The disposable cell phone that Zach had left with her let out a low hum as it scooted across the table at her bedside. Setting the paper down, she scooped it up. “Hello?”
“Hey, it’s Zach.”
“Hi.” She twisted to catch a glimpse of the clock on the adjacent wall. It was after eleven. “Are you still on duty?”
“No. Why?”
“Oh. It’s just kind of late—”
He sucked in a sharp bite of air. “Did I wake you? I’m sorry.”
“No. Not at all. I was just— I’m just looking at the article in the paper. Again.” Oh, why did she add that? She sounded like she was so interested in herself that she couldn’t stop reading about the woman without her memory.
“It’s a good article.” He paused for a long time, but she could tell he wanted to say more. Finally he filled it in. “It’s a pretty picture.”
Where her self-berating had just been, warmth filled her chest at his compliment. And with it a bit of trepidation. She wasn’t used to being complimented like that. At least she didn’t think she was.
He cleared his throat, effectively turning the conversation to less awkward ground and relieving her of the pressure of finding an appropriate response. Thank goodness.
“I was actually calling to let you know that we’ve gotten a couple tips from the hotline.”
“Already? Did you find out who I am?” The smile that tugged on her mouth refused to go away, growing as fast as the hope blooming in her heart.
“Not yet. But there are a few that we’re going to follow up on and see if anything pans out.”
Like a leaking balloon, hope escaped, leaving a weight heavy on her shoulders.
“Thanks for letting me know.”
“We’ll figure out who you are. I promise.”

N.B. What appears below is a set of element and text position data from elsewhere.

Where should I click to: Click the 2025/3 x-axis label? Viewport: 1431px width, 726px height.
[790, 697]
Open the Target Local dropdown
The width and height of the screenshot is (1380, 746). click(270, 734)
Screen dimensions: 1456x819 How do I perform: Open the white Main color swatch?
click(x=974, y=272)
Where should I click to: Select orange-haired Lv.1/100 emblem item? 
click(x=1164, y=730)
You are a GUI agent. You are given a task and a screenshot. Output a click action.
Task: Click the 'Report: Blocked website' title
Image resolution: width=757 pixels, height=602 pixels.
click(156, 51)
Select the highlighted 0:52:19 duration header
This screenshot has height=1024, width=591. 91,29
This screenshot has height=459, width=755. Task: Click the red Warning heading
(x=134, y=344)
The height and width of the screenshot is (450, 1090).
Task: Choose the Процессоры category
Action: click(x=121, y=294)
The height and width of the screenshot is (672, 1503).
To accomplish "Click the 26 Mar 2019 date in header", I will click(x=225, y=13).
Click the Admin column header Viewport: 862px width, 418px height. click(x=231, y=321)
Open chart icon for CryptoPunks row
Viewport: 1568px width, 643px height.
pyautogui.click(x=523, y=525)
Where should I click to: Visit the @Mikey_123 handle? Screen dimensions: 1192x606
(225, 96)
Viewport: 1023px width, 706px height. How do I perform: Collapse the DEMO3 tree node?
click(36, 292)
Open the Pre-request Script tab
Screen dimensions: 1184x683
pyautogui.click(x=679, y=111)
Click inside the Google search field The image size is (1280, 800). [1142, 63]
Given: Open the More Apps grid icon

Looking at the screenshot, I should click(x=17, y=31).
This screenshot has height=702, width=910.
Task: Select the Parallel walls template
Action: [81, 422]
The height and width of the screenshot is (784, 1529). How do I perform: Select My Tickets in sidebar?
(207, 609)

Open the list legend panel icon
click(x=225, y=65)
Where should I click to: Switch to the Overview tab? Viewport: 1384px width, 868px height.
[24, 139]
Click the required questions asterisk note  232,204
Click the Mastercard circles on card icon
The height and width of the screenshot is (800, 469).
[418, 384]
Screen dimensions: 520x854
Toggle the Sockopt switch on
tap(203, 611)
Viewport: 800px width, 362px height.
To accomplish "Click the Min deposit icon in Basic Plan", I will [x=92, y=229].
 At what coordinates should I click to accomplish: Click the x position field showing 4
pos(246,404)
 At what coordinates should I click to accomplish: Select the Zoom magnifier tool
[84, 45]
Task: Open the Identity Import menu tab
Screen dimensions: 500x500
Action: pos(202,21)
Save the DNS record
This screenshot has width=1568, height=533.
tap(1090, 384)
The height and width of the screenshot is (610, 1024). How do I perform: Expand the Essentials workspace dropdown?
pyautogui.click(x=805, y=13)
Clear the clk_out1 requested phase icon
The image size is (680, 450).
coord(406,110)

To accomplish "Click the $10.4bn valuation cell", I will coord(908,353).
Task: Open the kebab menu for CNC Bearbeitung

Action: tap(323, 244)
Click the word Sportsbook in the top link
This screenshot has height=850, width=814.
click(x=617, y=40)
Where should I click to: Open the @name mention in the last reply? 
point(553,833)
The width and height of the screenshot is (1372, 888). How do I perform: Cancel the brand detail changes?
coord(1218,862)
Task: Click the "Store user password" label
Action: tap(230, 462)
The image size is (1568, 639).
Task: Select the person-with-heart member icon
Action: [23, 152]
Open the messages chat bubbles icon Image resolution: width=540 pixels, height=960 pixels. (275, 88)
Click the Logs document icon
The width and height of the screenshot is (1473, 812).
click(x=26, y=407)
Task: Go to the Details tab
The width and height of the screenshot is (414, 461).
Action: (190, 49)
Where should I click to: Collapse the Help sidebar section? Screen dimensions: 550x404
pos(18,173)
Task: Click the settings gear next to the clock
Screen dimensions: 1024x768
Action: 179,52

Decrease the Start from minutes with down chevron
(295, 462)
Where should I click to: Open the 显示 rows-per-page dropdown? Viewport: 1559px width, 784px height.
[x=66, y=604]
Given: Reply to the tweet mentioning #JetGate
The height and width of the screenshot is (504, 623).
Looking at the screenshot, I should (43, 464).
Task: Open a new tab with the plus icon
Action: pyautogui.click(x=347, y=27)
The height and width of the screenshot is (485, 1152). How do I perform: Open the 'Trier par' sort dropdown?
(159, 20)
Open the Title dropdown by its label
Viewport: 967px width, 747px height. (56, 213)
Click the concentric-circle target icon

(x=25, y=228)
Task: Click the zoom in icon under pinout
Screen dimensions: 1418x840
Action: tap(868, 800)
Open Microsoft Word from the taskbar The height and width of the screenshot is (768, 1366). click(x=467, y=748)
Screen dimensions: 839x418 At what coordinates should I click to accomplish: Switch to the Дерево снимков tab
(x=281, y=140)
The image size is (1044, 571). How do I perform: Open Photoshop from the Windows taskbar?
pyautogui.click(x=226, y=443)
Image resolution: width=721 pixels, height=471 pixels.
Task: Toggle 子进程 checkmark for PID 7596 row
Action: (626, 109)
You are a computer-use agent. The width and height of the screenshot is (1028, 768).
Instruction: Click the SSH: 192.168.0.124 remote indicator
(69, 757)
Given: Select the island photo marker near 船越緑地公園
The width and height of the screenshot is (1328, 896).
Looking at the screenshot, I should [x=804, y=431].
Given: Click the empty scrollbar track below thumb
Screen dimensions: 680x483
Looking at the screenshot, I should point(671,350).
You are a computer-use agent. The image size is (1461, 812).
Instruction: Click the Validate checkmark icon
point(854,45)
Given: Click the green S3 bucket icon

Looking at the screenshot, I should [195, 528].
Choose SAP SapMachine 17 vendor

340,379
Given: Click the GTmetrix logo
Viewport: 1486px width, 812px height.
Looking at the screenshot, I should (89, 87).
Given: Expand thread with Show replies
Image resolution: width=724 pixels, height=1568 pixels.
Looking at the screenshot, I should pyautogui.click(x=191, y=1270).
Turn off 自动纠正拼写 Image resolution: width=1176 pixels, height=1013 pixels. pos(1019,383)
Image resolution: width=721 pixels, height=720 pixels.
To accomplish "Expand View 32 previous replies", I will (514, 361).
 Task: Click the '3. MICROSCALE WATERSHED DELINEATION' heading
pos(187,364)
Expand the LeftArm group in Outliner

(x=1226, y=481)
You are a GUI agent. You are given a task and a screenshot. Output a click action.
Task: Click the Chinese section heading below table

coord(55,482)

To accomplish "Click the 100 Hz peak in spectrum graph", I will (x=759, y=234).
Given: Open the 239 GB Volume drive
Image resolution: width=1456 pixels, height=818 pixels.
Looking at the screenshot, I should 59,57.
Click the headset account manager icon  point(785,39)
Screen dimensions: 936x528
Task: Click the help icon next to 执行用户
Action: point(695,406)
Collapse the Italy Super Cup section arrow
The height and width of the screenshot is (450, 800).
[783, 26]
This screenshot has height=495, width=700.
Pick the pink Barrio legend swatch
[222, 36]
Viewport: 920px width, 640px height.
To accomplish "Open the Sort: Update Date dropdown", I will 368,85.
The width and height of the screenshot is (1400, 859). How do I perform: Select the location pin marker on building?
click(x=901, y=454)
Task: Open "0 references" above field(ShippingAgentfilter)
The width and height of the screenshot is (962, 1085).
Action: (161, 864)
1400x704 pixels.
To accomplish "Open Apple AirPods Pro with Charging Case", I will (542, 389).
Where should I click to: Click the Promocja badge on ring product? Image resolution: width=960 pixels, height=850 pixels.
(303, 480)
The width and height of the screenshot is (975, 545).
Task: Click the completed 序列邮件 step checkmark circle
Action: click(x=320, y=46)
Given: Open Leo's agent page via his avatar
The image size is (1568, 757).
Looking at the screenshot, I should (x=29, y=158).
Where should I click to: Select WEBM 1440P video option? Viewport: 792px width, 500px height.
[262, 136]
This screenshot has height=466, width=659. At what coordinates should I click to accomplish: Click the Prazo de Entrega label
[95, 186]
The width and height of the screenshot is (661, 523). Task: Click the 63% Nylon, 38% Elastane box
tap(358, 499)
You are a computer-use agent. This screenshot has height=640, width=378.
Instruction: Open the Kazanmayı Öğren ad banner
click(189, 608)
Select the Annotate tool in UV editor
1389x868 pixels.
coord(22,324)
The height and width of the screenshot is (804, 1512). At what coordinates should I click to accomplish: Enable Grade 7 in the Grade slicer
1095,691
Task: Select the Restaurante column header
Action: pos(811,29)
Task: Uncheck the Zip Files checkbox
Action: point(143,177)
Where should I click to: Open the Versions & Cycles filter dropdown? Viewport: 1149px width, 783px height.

His words were kind, but were they really in his control? She replayed them as she hung up the phone and leaned back against her pillows with closed eyes. She needed help beyond this world. God was going to have to heal her brain and restore her memories, or she might always be Julie Thomas—not who she really was.
A squeaking wheel jerked her out of her reverie, and she glanced up just as a large blond man in a maintenance uniform rushed across her room. He’d left his mop and yellow bucket sitting by the door, which he’d closed behind him.
She tried to wave him off. “I don’t need anything.”
But he ignored her, and before she could make sense of his presence, he reached her bedside, pressed his meaty hands to her throat and squeezed.